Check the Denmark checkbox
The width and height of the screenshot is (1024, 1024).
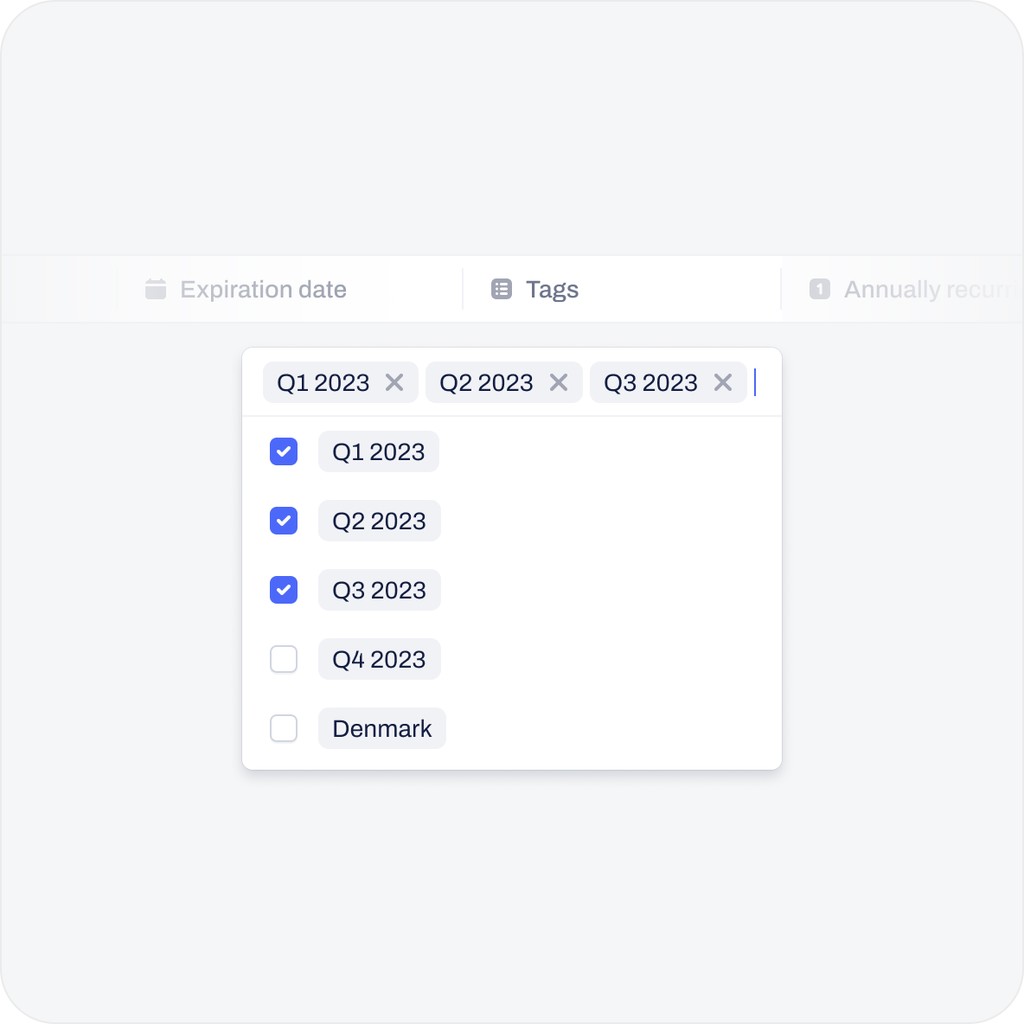pyautogui.click(x=283, y=728)
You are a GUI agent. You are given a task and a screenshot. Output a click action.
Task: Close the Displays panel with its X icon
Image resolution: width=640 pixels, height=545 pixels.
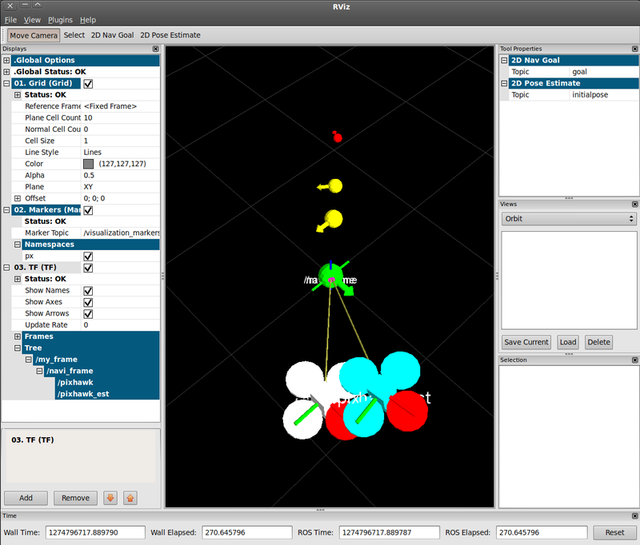click(155, 48)
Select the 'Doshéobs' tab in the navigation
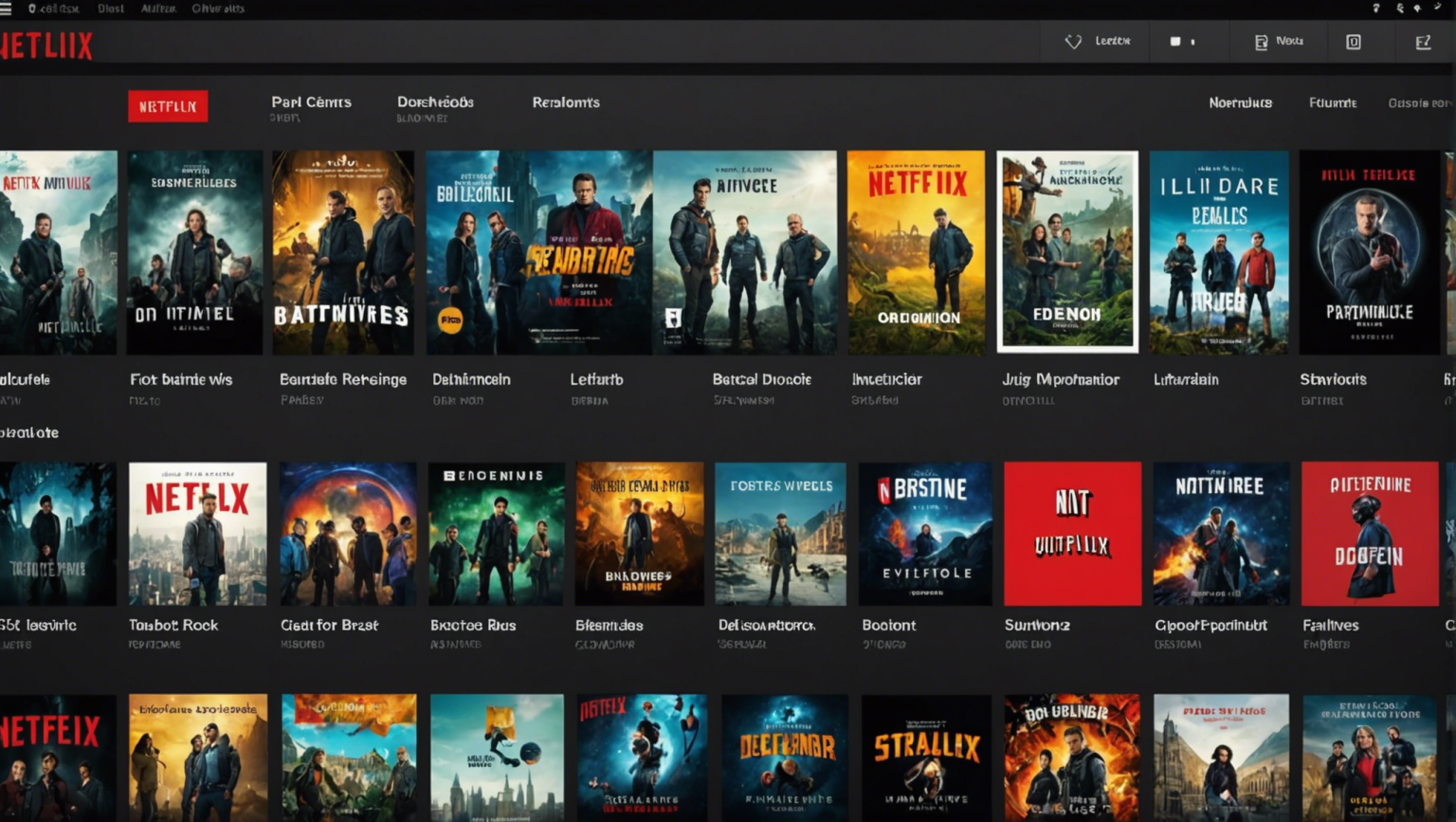Screen dimensions: 1456x822 [436, 101]
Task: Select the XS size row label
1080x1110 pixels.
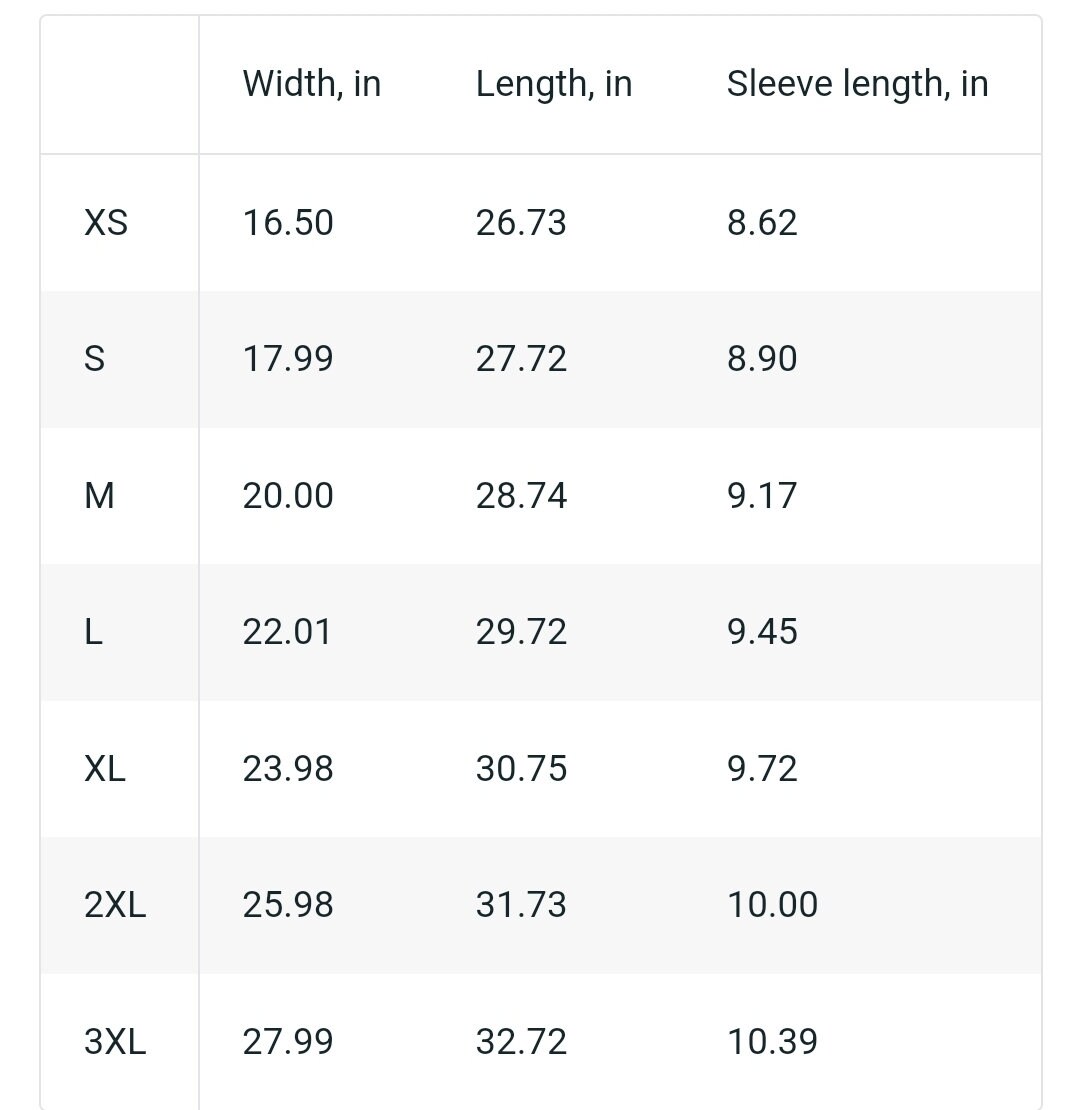Action: coord(105,223)
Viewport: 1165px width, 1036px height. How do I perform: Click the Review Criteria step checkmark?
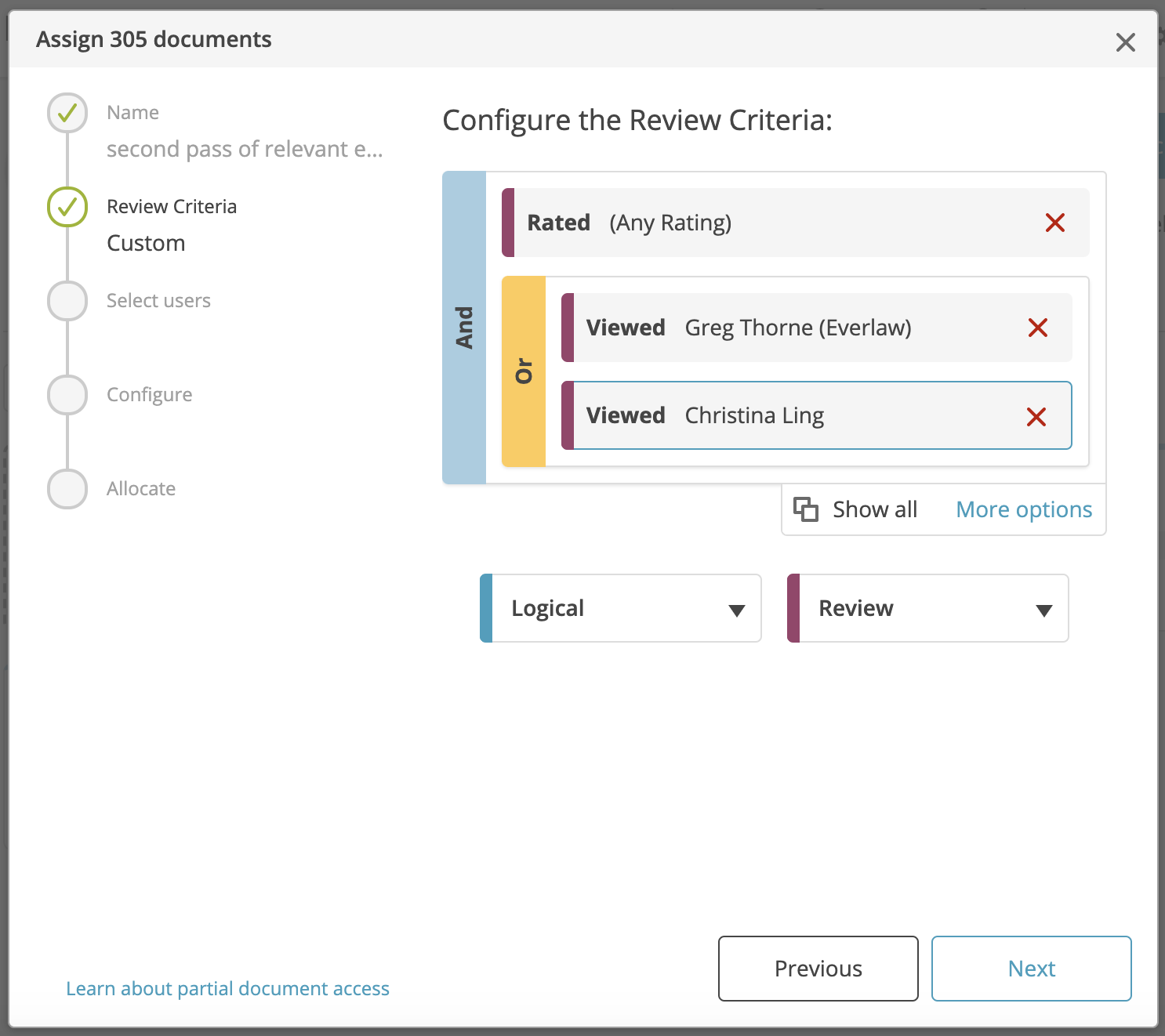67,207
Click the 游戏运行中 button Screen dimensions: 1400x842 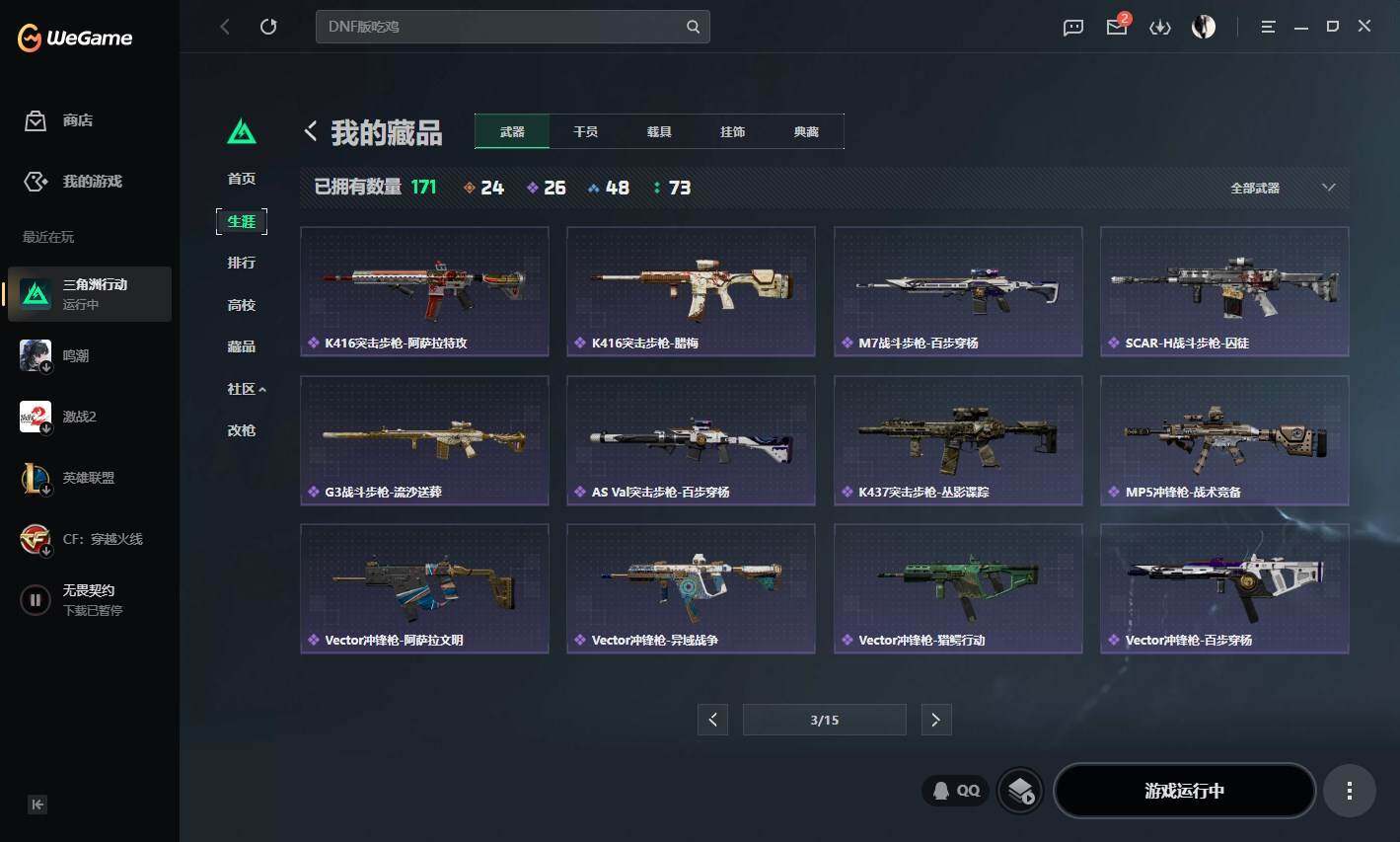[x=1184, y=791]
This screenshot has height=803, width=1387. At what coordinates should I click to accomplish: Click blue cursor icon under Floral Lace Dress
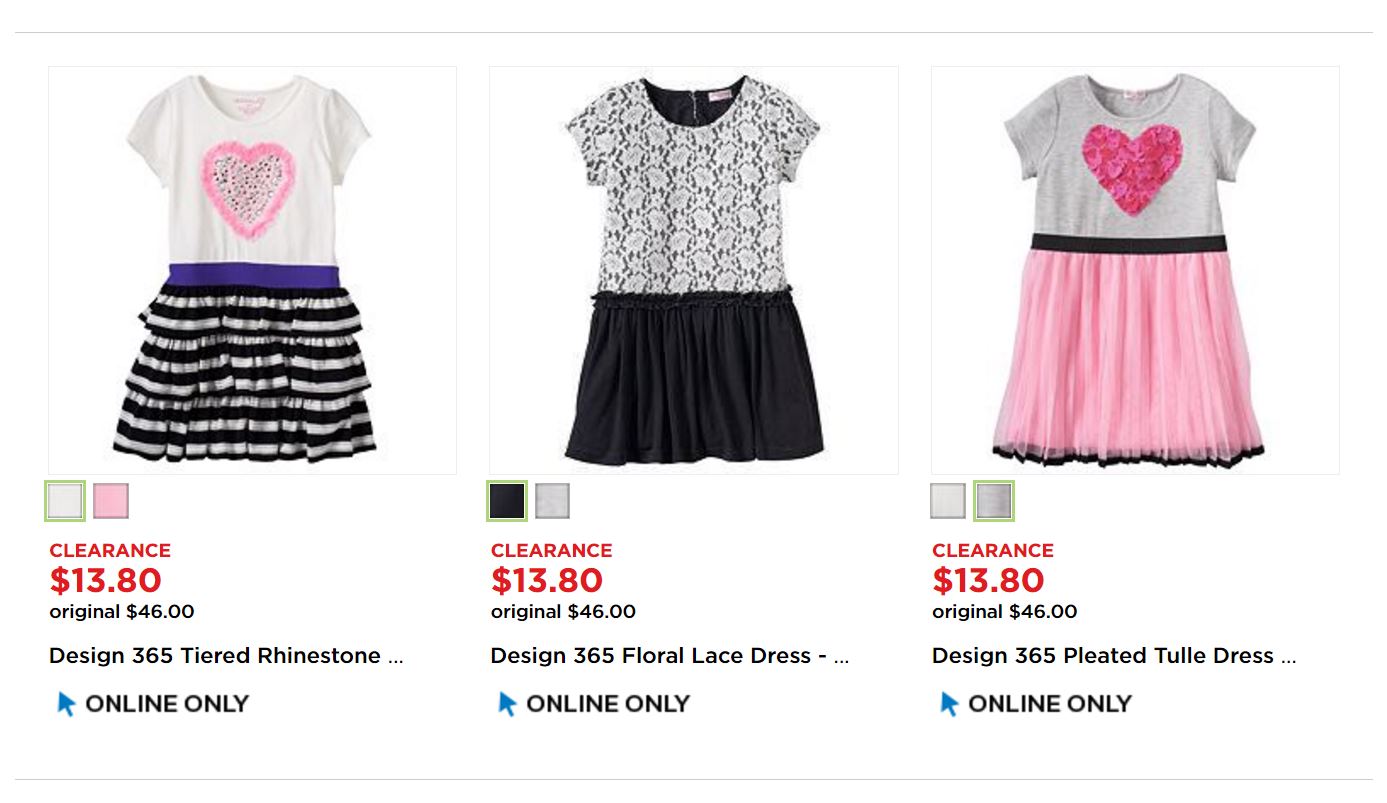tap(507, 704)
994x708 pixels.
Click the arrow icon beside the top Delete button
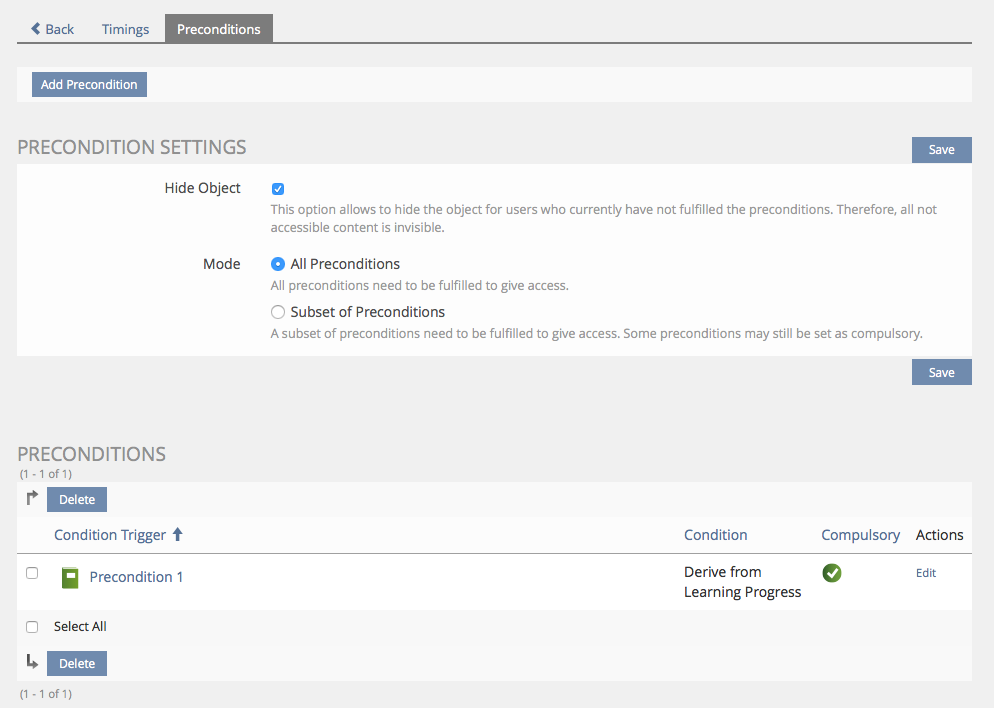32,498
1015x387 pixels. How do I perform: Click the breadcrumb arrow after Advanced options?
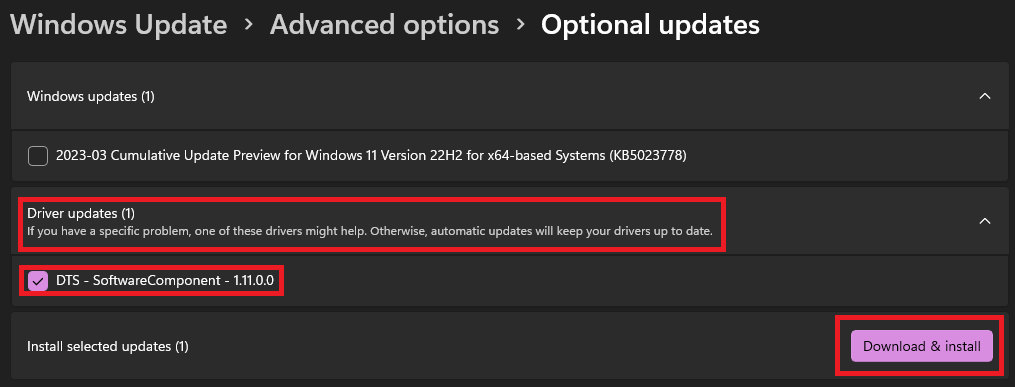tap(520, 27)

## AIM OF THE EXERCISE
Restate word for word the lines from the one with "This screenshot has" to the end of the material, both included. Do not include the pictures.

## ANSWER TO THIS EXERCISE
This screenshot has height=803, width=1387. At what coordinates should I click to accomplish: Click blue cursor icon under Floral Lace Dress
tap(507, 704)
994x708 pixels.
Click the arrow icon beside the top Delete button
32,498
1015x387 pixels. How do I perform: Click the breadcrumb arrow after Advanced options?
tap(520, 27)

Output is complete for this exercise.